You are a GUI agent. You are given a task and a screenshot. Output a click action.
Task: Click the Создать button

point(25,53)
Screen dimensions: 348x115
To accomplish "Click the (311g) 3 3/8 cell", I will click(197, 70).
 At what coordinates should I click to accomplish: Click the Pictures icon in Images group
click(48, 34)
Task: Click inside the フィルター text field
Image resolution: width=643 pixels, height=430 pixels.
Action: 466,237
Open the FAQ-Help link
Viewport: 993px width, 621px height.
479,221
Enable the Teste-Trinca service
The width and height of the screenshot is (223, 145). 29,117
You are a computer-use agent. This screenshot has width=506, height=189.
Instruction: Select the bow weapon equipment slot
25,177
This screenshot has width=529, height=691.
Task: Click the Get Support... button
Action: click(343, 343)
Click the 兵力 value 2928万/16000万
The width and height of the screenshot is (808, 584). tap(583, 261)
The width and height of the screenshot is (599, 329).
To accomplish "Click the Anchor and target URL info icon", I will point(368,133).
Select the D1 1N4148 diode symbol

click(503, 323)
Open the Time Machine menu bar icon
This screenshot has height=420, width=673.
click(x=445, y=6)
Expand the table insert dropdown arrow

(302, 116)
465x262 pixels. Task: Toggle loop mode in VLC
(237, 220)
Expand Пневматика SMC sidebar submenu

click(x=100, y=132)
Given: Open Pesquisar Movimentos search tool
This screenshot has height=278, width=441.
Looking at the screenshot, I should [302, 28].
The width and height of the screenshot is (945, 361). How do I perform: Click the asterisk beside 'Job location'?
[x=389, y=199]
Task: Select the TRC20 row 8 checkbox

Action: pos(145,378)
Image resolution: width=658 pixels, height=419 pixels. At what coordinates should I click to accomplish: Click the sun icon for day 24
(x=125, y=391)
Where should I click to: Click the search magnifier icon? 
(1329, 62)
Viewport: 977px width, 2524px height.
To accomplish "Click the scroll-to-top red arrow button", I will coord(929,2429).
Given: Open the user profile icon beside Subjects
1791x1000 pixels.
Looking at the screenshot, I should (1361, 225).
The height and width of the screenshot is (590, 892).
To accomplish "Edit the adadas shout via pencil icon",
※ ※ ※
◆ Request ◆
Arrange all the material above as a Markdown table with the columns Row and Text. Give each line its own numbered row and leave out blank lines.

◆ Correct output ◆
| Row | Text |
|---|---|
| 1 | You are a GUI agent. You are given a task and a screenshot. Output a click action. |
| 2 | Task: Click the Создать button |
| 3 | point(25,53) |
| 4 | Screen dimensions: 348x115 |
| 5 | To accomplish "Click the (311g) 3 3/8 cell", I will click(197, 70). |
| 6 |  At what coordinates should I click to accomplish: Click the Pictures icon in Images group |
| 7 | click(48, 34) |
| 8 | Task: Click inside the フィルター text field |
| 9 | Image resolution: width=643 pixels, height=430 pixels. |
| 10 | Action: 466,237 |
| 11 | Open the FAQ-Help link |
| 12 | Viewport: 993px width, 621px height. |
| 13 | 479,221 |
| 14 | Enable the Teste-Trinca service |
| 15 | The width and height of the screenshot is (223, 145). 29,117 |
| 16 | You are a computer-use agent. This screenshot has width=506, height=189. |
| 17 | Instruction: Select the bow weapon equipment slot |
| 18 | 25,177 |
| 19 | This screenshot has width=529, height=691. |
| 20 | Task: Click the Get Support... button |
| 21 | Action: click(343, 343) |
| 22 | Click the 兵力 value 2928万/16000万 |
| 23 | The width and height of the screenshot is (808, 584). tap(583, 261) |
| 24 | The width and height of the screenshot is (599, 329). |
| 25 | To accomplish "Click the Anchor and target URL info icon", I will point(368,133). |
| 26 | Select the D1 1N4148 diode symbol |
| 27 | click(503, 323) |
| 28 | Open the Time Machine menu bar icon |
| 29 | This screenshot has height=420, width=673. |
| 30 | click(x=445, y=6) |
| 31 | Expand the table insert dropdown arrow |
| 32 | (302, 116) |
| 33 | 465x262 pixels. Task: Toggle loop mode in VLC |
| 34 | (237, 220) |
| 35 | Expand Пневматика SMC sidebar submenu |
| 36 | click(x=100, y=132) |
| 37 | Given: Open Pesquisar Movimentos search tool |
| 38 | This screenshot has height=278, width=441. |
| 39 | Looking at the screenshot, I should [302, 28]. |
| 40 | The width and height of the screenshot is (945, 361). How do I perform: Click the asterisk beside 'Job location'? |
| 41 | [x=389, y=199] |
| 42 | Task: Select the TRC20 row 8 checkbox |
| 43 | Action: pos(145,378) |
| 44 | Image resolution: width=658 pixels, height=419 pixels. At what coordinates should I click to accomplish: Click the sun icon for day 24 |
| 45 | (x=125, y=391) |
| 46 | Where should I click to: Click the search magnifier icon?  |
| 47 | (1329, 62) |
| 48 | Viewport: 977px width, 2524px height. |
| 49 | To accomplish "Click the scroll-to-top red arrow button", I will coord(929,2429). |
| 50 | Given: Open the user profile icon beside Subjects |
| 51 | 1791x1000 pixels. |
| 52 | Looking at the screenshot, I should (1361, 225). |
| 53 | The height and width of the screenshot is (590, 892). |
| 54 | To accomplish "Edit the adadas shout via pencil icon", |